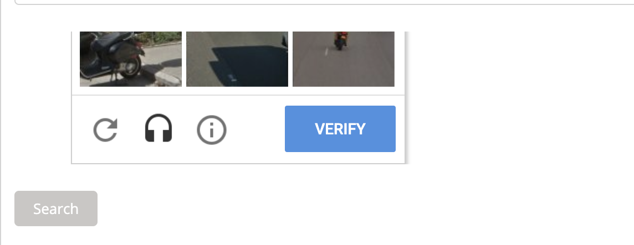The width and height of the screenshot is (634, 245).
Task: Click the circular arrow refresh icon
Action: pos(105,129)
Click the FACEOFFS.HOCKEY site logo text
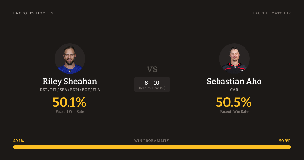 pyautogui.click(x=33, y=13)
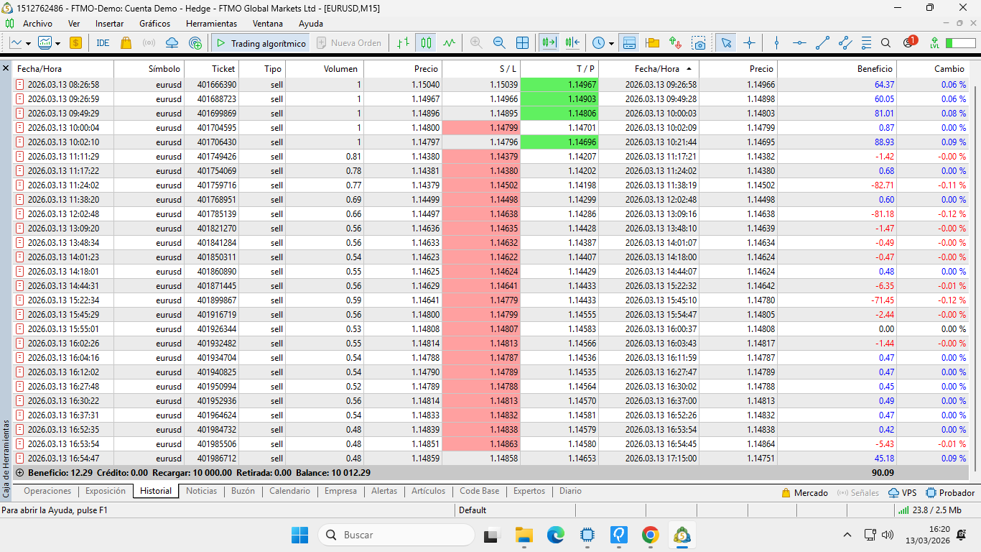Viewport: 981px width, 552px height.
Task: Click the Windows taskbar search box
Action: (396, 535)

☆ ☆ ☆ ☆ ☆ ☆ ☆

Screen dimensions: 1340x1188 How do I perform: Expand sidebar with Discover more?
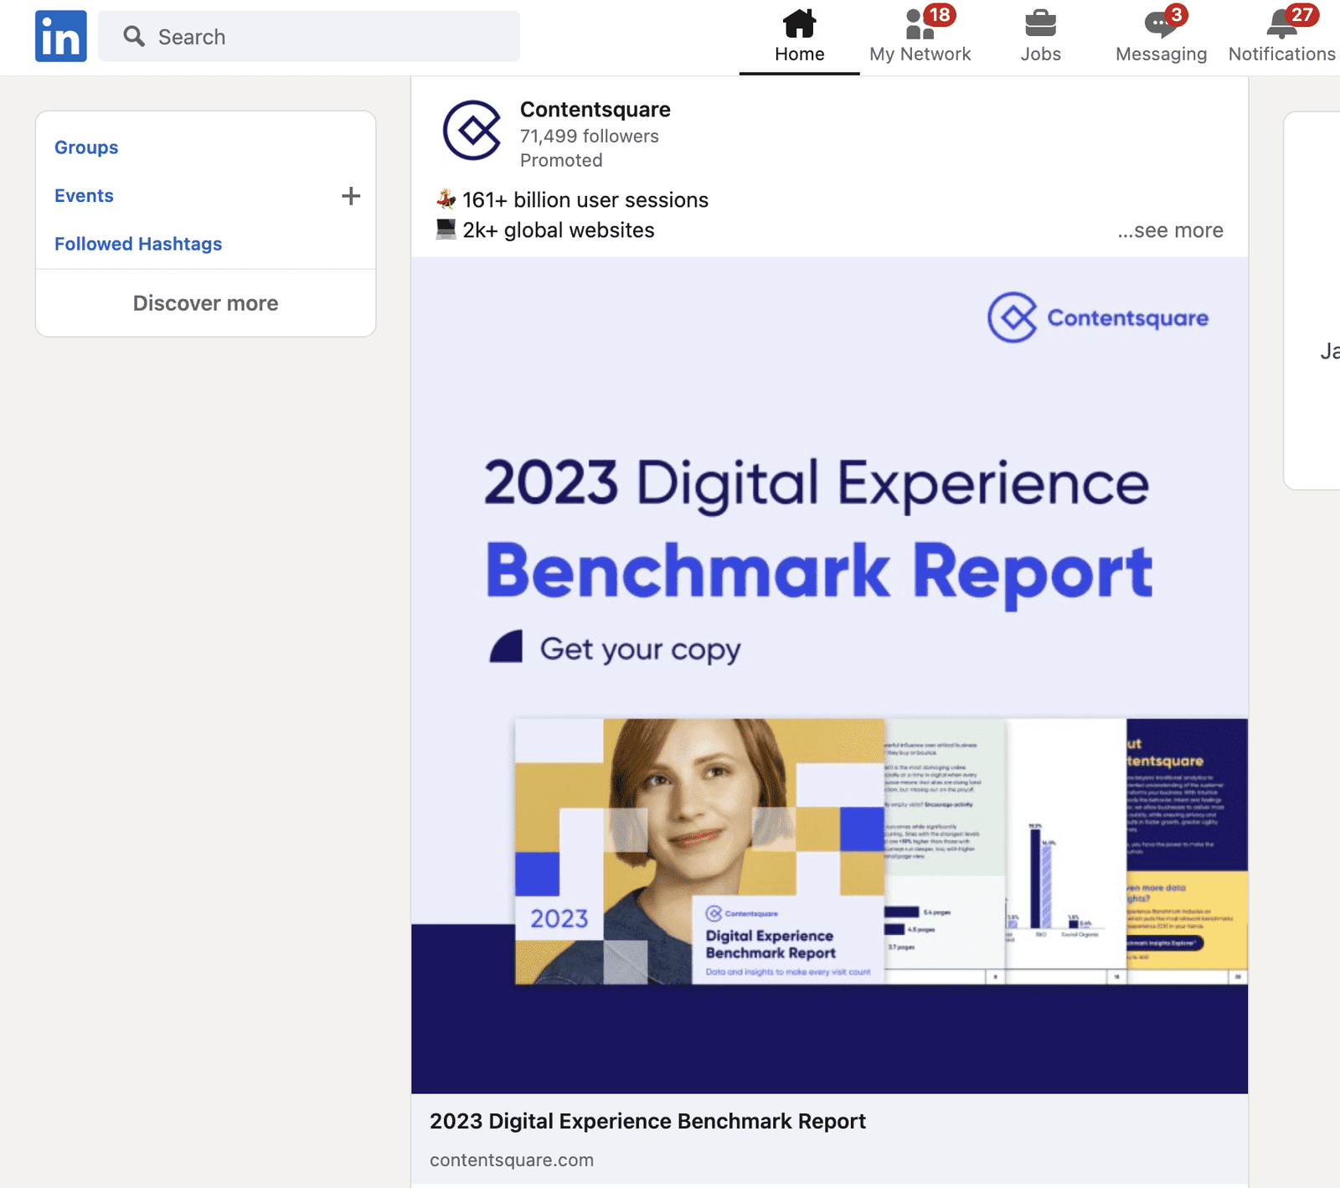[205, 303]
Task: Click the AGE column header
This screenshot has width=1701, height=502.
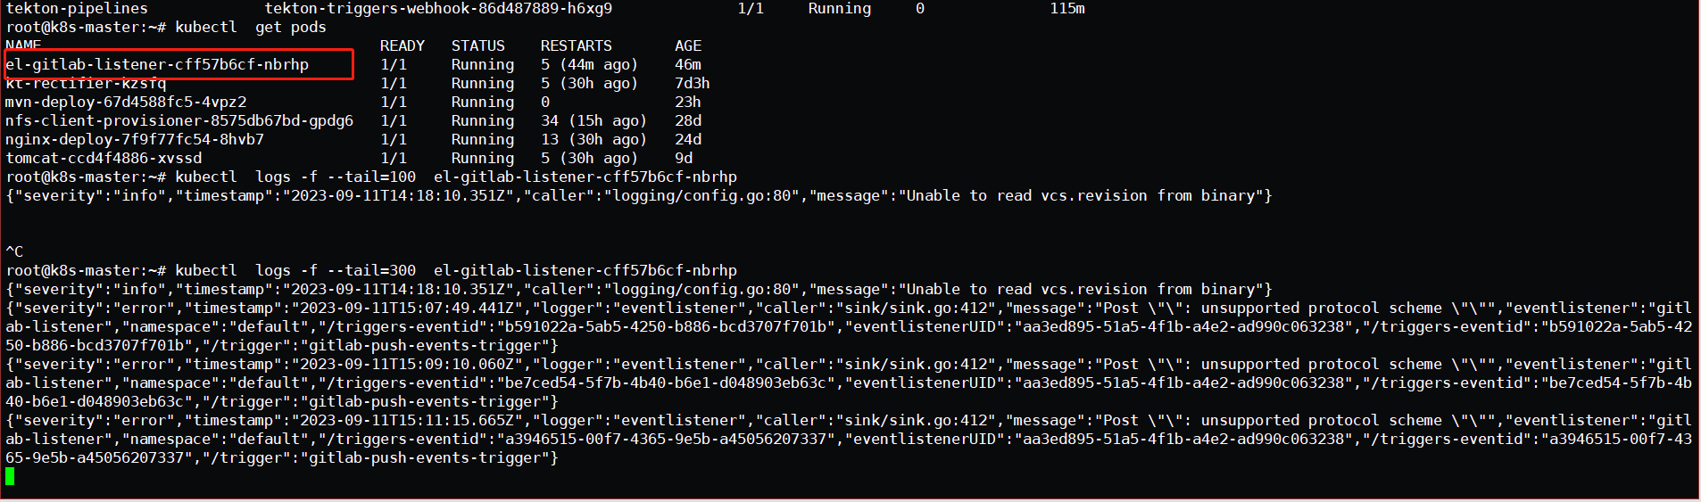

☆ ☆ ☆ ☆ ☆ ☆ ☆

▶ What needs to be done:
Set the pictures aside and reproduce exactly the lines above, from the line holding "Screen dimensions: 1340x1188" through the line holding "This screenshot has width=1701, height=502.", both included, with nothing else.

▶ Solution:
Screen dimensions: 1340x1188 How do I perform: Expand sidebar with Discover more?
[205, 303]
Task: Click the AGE column header
This screenshot has width=1701, height=502.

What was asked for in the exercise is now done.